Skip to content

Data Sources and Schema

External sources

The project collects data from the following APIs.

National Park Service

The NPS API requires a free API key, and provides park metadata and boundary geometries.

  • The collector queries the /parks endpoint for park names, codes, designations, coordinates, descriptions, and contact information, filtering for National Park designations.
  • A second pass fetches GeoJSON boundary polygons from the /mapdata/parkboundaries/{park_code} endpoint. The collector standardizes boundaries to MultiPolygon format with bounding boxes calculated for downstream spatial queries.

OpenStreetMap

The pipeline collects trail geometries from OpenStreetMap via the Overpass API using the osmnx library. Note that the collector:

  • Queries for paths and footways (highway=path|footway) within each park's boundary polygon.
  • Retains named trails only.
  • Aggregates segments sharing the same name into single MultiLineString records.
  • Calculates trail lengths in miles using a projected coordinate system EPSG:5070.
  • Clips trails to the park boundary before storage.

The National Map

The National Map provides official USGS trail data through an ArcGIS REST endpoint. The collector queries using each park's bounding box and returns trail geometries along with detailed attributes: trail type, trail number, length, and use flags (hiker, bicycle, pack/saddle, cross-country ski, etc.). Like OSM trails, the collector aggregates segments by name, clips to the park boundary, and recalculates lengths in the projected CRS.
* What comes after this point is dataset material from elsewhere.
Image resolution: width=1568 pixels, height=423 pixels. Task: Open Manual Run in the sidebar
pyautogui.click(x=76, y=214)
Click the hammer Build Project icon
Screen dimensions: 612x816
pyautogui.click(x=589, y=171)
USGS Elevation Point Query Service

The USGS EPQS returns elevation in meters for individual latitude/longitude coordinates. The collector samples points along matched trail geometries at regular intervals (default 50 meters) and queries the service for each point. The collector caches results locally to avoid redundant API calls. A three-stage validation pipeline checks API responses, individual point values, and the complete elevation profile. It treates the USGS sentinel value of -1,000,000 as missing data.

Coordinate systems

All geographic data uses EPSG:4326 (WGS84). Length calculations use EPSG:5070 (NAD83/Conus Albers) for accurate distance measurements in meters.

Internal sources

For the following two sources, you can replace the author's files with your own.

Park visit log

A CSV file (raw_data/park_visit_log.csv) recording which national parks you've visited, with park name, month, and year. The NPS collector uses this to tag parks as visited or unvisited, enabling filtered queries through the API. See Park visit log for formatting details.

Google My Maps KML files

KML files exported from Google My Maps containing named hiking location points, organized into layers by 4-letter park code. The pipeline imports these points, matches them to the nearest trail geometries from TNM or OSM, and then collects elevation profiles for the matched trails. See Google My Maps hiking data for export instructions.

Database schema

Core tables

The pipeline orchestrator creates the following tables:

Table Description
parks Park metadata (codes, names, coordinates, descriptions, visit dates)
park_boundaries Spatial boundaries as MultiPolygon geometries in WGS84
osm_hikes Aggregated trail geometries from OpenStreetMap (segments with same name combined into MultiLineString)
tnm_hikes Trail data from The National Map with detailed trail characteristics
gmaps_hiking_locations Google Maps hiking location points with coordinates
gmaps_hiking_locations_matched Matched locations with trail correlation results
usgs_trail_elevations Elevation profile data for matched trails

Key features

  • Spatial indexing with PostGIS GIST indexes for performance
  • Foreign key relationships for data integrity across tables
  • Composite primary keys for trail uniqueness (park_code + osm_id)
  • Coordinate validation with proper range constraints